Dec 23 Virology abstract
Nov 21, 2008, CIDRAP News story on the new species
December 2010 Emerg Infect Dis report
Bangladesh confirms H5N1 poultry outbreak
Officials culled more than 3,000 poultry and destroyed 1,300 eggs at a farm in Meherpur, Bangladesh, after confirmation of H5N1 avian flu, according to Dhaka-based The Daily Star. The owner of Sajan Poultry first noticed dying chickens on Dec 24, the story said, adding that "scores" of poultry died since then. A lab in Dhaka confirmed H5N1 on Dec 26. No other area farms appear to be affected.
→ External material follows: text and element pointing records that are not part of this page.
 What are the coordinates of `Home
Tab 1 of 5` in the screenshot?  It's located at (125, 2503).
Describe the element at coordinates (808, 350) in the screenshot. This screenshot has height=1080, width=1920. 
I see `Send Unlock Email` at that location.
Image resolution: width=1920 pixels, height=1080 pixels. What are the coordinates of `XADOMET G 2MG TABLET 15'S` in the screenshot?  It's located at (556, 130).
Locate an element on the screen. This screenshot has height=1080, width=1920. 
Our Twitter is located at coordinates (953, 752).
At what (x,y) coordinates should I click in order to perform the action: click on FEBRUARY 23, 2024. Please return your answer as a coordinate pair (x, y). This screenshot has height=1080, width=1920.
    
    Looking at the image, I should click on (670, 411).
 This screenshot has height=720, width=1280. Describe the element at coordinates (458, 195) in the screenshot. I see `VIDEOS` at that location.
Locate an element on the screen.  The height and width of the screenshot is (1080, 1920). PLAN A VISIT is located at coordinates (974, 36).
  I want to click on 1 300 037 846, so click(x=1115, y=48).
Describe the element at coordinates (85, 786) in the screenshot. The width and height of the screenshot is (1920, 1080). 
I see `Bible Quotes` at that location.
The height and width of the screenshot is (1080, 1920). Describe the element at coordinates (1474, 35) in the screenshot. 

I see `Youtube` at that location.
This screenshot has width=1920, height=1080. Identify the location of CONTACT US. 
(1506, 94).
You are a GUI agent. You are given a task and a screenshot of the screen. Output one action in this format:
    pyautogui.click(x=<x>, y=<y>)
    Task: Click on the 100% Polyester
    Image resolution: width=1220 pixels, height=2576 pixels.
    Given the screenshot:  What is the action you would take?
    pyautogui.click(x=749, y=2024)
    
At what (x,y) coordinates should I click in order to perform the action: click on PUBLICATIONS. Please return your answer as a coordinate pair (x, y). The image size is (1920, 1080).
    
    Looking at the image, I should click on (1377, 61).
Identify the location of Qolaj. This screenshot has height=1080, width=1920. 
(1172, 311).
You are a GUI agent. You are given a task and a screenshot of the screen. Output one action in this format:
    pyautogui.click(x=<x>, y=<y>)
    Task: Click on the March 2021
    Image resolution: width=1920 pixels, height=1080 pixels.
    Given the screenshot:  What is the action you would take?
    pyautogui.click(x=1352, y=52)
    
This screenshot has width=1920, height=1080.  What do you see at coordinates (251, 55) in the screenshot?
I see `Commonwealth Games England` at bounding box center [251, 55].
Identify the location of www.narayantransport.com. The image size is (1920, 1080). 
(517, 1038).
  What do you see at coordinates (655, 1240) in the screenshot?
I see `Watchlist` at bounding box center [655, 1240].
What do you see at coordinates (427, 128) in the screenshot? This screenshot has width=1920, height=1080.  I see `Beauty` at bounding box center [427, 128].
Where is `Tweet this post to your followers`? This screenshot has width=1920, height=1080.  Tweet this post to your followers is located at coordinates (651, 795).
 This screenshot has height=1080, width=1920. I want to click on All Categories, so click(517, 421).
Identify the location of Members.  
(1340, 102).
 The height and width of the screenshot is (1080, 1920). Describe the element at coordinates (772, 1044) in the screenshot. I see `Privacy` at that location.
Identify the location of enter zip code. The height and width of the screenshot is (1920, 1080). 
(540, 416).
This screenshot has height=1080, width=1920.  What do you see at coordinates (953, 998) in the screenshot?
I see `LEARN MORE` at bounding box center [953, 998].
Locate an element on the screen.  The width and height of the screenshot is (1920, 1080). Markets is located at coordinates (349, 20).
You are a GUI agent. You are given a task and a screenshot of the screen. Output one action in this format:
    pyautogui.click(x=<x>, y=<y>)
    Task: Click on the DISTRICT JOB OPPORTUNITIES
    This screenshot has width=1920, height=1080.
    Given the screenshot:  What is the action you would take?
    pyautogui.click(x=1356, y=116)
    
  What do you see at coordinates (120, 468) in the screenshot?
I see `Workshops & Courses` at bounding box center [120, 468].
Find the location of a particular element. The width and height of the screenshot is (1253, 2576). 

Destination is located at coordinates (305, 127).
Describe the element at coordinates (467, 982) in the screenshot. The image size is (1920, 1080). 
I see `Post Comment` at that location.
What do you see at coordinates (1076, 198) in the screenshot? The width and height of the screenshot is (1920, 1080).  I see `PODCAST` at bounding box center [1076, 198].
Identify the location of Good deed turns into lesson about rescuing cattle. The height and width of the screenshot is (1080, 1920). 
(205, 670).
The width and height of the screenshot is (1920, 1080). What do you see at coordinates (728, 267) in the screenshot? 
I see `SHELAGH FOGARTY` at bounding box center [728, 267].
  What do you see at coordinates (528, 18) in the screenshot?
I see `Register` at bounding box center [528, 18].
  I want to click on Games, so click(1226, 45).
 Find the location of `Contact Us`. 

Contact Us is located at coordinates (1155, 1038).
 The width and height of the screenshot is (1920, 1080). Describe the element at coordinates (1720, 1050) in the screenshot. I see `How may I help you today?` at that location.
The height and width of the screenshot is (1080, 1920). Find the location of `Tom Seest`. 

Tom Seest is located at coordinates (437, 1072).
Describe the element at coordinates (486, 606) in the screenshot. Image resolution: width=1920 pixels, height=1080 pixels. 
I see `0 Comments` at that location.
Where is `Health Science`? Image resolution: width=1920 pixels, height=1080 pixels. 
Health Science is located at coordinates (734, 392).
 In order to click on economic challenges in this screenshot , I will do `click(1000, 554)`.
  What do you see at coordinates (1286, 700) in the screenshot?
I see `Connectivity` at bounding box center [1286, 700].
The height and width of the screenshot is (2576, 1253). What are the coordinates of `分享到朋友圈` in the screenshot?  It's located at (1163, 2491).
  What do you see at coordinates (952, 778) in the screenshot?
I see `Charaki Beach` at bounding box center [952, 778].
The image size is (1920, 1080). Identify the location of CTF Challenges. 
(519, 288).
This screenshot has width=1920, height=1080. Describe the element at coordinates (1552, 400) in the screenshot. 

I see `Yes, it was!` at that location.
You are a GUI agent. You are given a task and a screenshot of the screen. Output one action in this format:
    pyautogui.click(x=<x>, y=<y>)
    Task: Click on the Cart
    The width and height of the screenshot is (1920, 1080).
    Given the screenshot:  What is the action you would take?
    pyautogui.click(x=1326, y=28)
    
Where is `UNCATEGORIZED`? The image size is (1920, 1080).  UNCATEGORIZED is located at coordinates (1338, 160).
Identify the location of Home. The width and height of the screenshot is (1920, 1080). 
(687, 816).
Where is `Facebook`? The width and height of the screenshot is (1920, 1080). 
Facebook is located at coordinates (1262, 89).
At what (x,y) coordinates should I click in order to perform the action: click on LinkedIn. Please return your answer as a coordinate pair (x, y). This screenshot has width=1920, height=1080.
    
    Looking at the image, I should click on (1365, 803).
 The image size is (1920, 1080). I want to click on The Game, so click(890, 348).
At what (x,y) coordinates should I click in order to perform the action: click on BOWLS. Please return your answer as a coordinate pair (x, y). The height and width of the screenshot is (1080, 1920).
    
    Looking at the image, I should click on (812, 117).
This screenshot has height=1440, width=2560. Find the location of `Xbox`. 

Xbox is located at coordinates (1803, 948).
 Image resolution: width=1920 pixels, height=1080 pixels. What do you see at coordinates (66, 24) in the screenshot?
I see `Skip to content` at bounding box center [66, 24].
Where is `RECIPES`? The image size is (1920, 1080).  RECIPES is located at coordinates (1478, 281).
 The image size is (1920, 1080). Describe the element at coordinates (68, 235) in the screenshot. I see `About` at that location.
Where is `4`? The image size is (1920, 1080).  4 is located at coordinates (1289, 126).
In related news, Chinese authorities have suspended all live poultry imports from mainland China to Hong Kong after H5N1 was detected in Hong Kong early last week, its state-run news service, Xinhua, reported. The ban, issued by the General Administration of Quality Supervision, Inspection and Quarantine on Dec 21, is designed to last 21 days.
Dec 22 Xinhua article
Study finds contact tracing of H1N1 plane passengers not effective
Tracing those exposed to airline passengers sick with 2009 H1N1 pandemic flu (pH1N1) was not timely enough to allow optimal postexposure prophylaxis in the Netherlands, according to a study by Dutch investigators. They analyzed 21 requests for contact tracing after an on-flight case of pH1N1 flu was identified and found that the average time to obtain contact details for 17 of those flights was 3.9 days (range, 2-7). (It took longer than 7 days to contact the passengers of the other four flights.) That range would place most passengers outside the 48-hour window recommended to initiate antiviral prophylaxis in that country. They conclude, "In hindsight, the limited burden of disease of influenza A/H1N1 2009 did not justify contact tracing efforts. . . . The risk assessment upon which the decision to install contact tracing is based should incorporate—apart from an evaluation of the severity and rarity of disease—an assessment of the required timeliness of effective control measures."